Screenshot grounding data
▬▬▬▬▬▬▬▬▬▬

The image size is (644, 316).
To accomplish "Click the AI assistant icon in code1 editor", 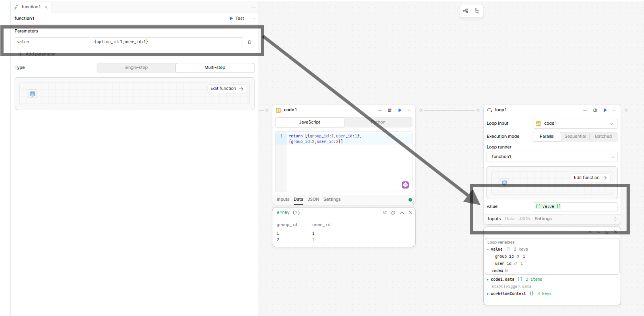I will click(x=405, y=185).

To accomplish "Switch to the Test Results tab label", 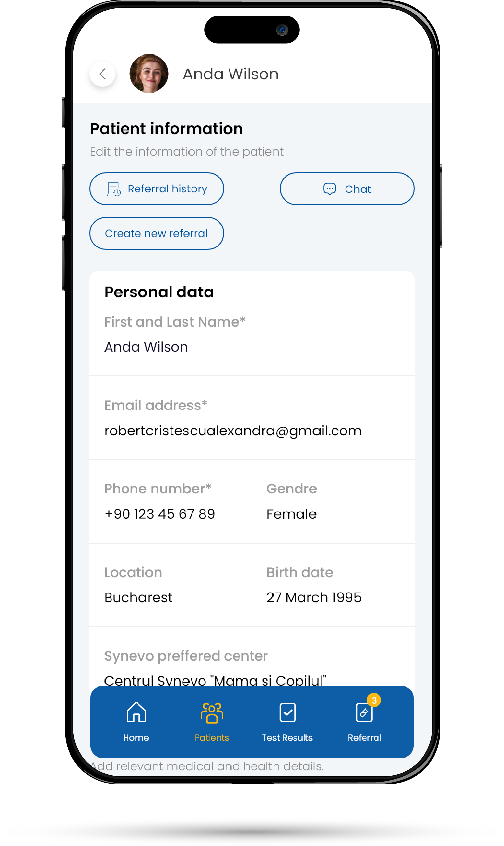I will pos(287,738).
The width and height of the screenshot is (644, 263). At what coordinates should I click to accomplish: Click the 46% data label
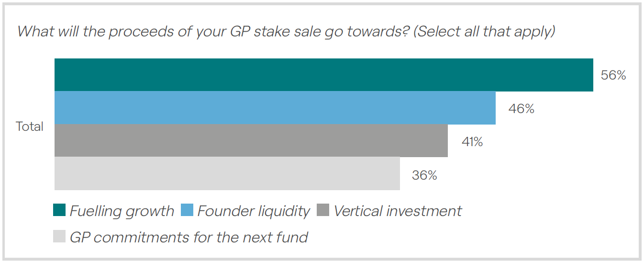(x=522, y=109)
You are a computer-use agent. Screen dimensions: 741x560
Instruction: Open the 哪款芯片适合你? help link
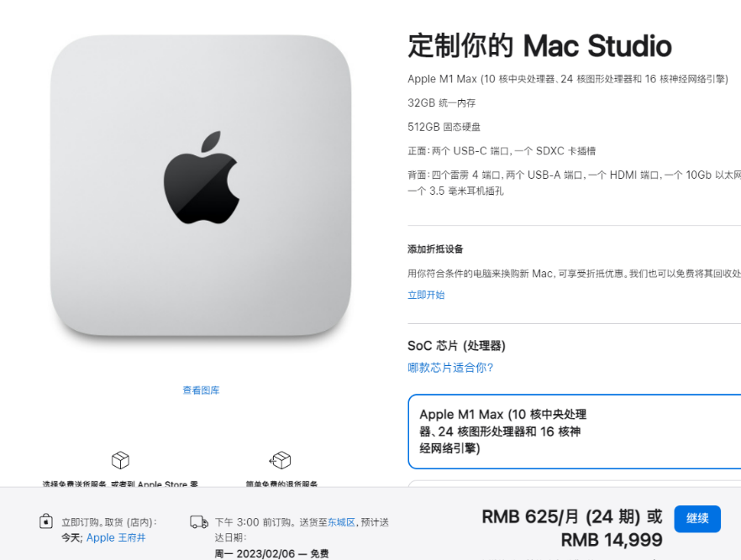pos(450,368)
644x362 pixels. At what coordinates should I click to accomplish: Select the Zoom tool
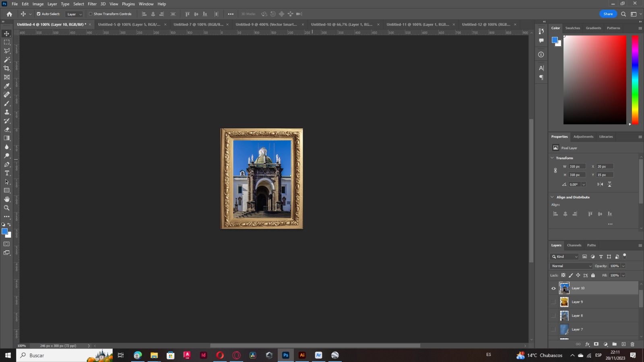click(x=7, y=208)
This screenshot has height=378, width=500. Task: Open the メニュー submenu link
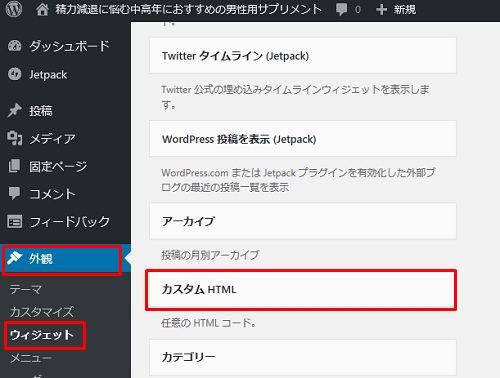pyautogui.click(x=31, y=358)
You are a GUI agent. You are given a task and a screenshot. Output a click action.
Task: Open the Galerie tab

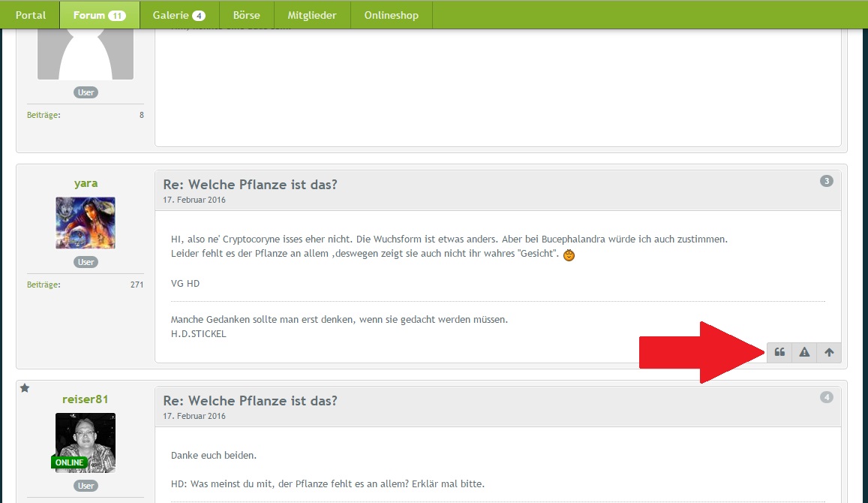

▬▬▬▬▬▬▬▬▬▬

▶ [Work to be completed]:
Among the lines in the data above, find those containing "agent" and give only how many there are.

▶ [Problem solution]:
2